Action item |
Each line of the data below between the one containing "Screen dimensions: 1389x868" and the one containing "Task Manager settings", both included, is to be repeated exactly. Please omit pictures.

Data to process |

********************

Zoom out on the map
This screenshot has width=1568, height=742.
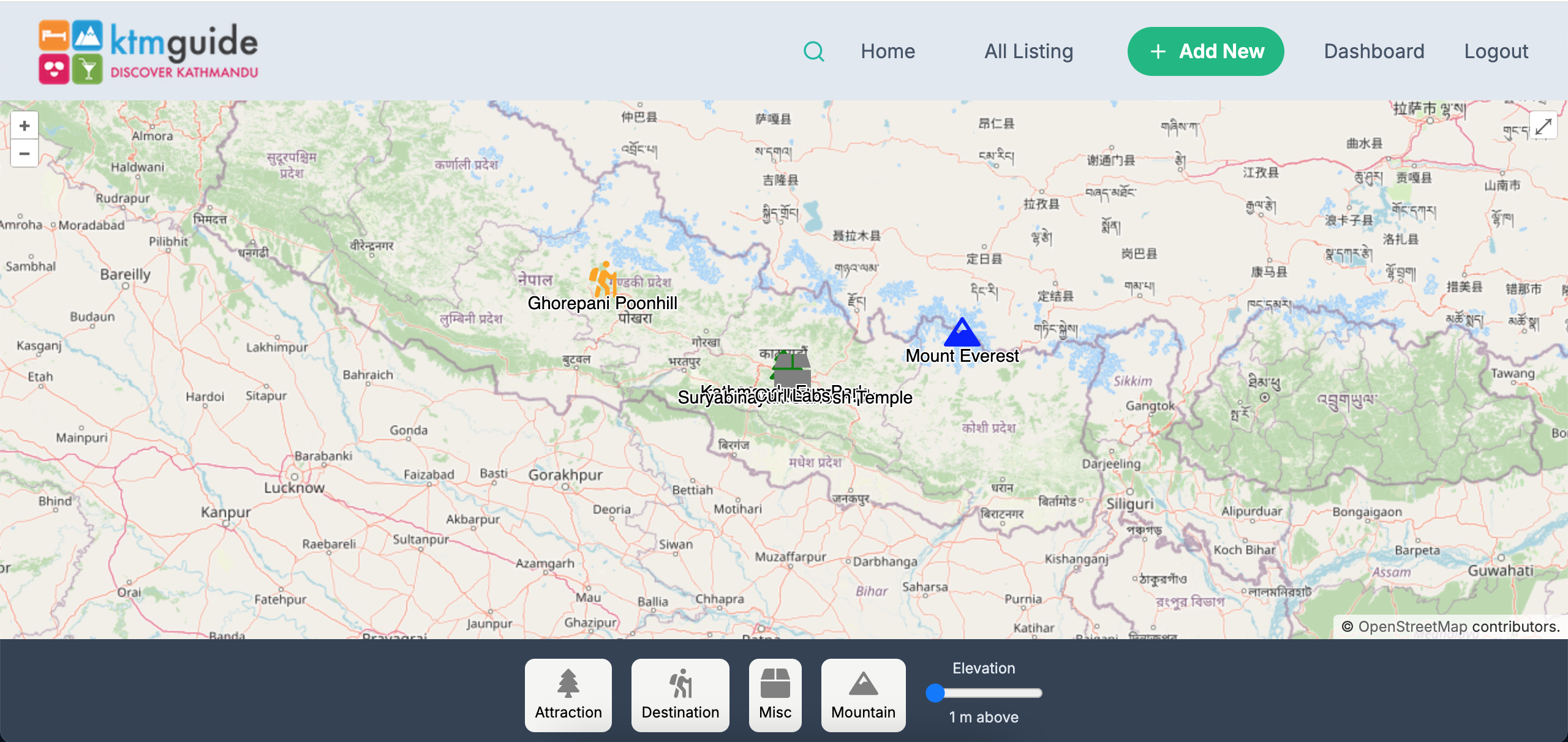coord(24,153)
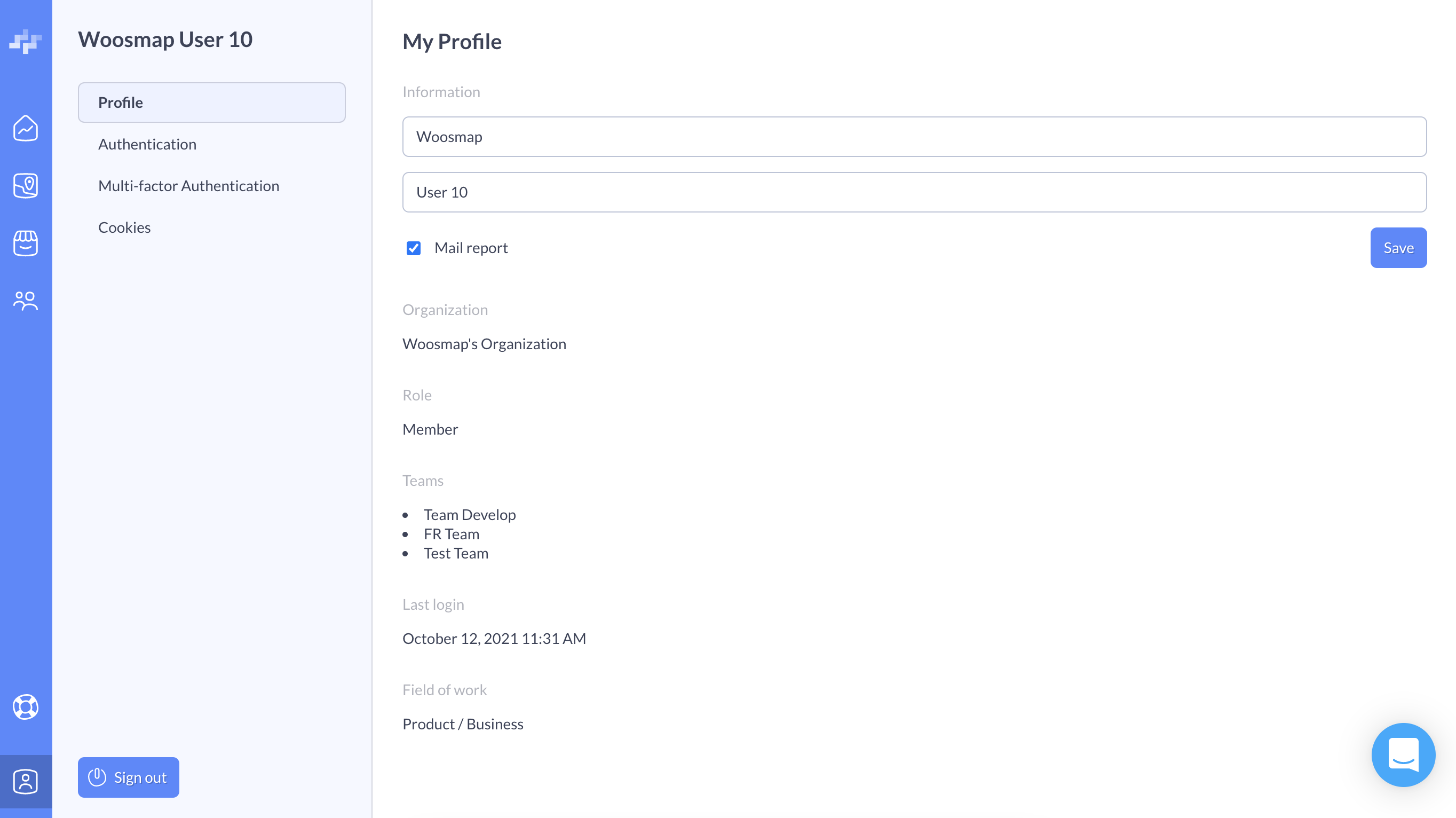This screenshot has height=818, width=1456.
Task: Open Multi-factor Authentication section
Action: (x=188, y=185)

********************

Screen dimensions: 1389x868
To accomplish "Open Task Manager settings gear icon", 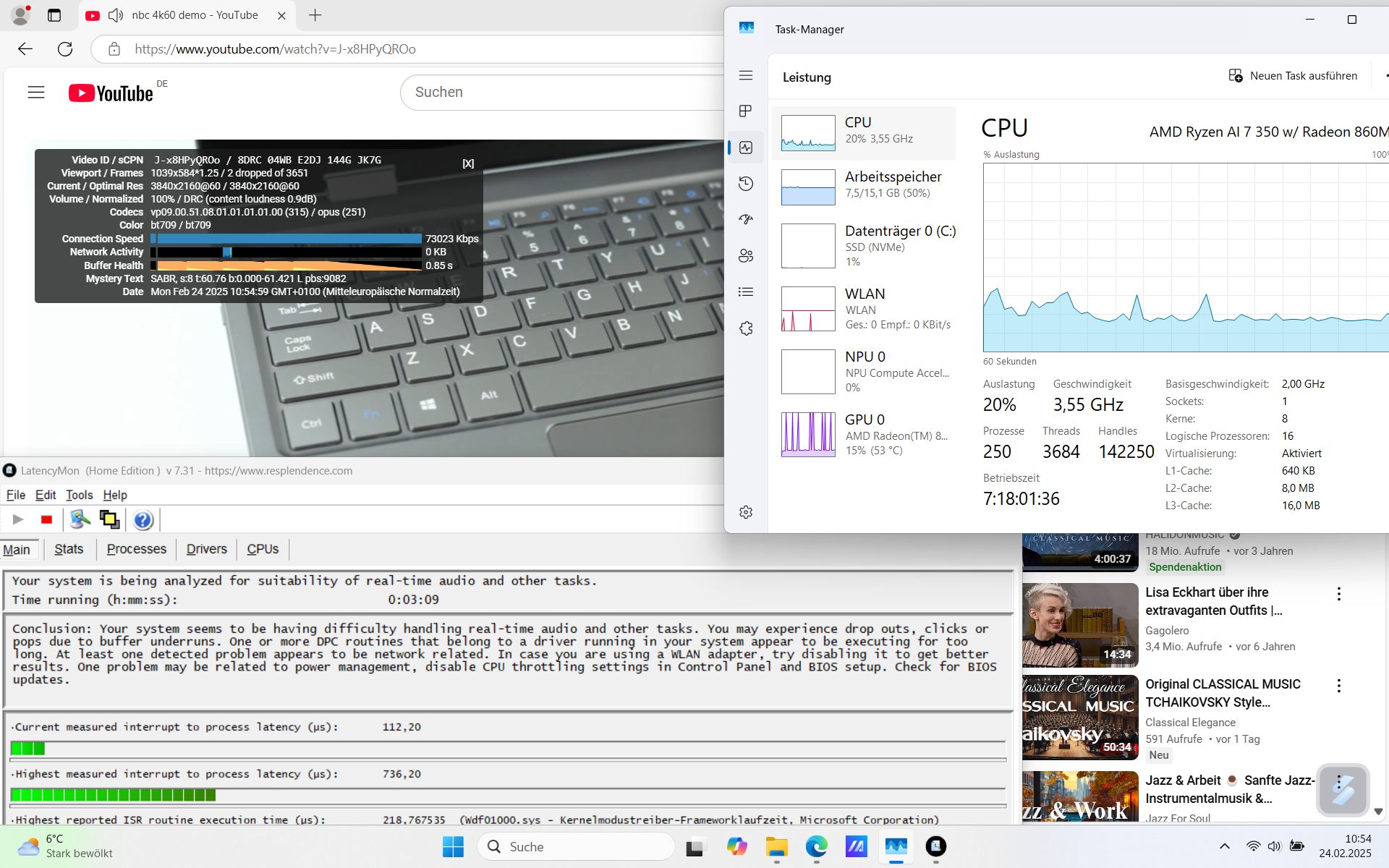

********************

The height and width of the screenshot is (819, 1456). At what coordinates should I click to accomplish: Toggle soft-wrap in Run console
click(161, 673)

********************

Reply |
Screen dimensions: 1389x868
To accomplish "Open Task Manager settings gear icon", 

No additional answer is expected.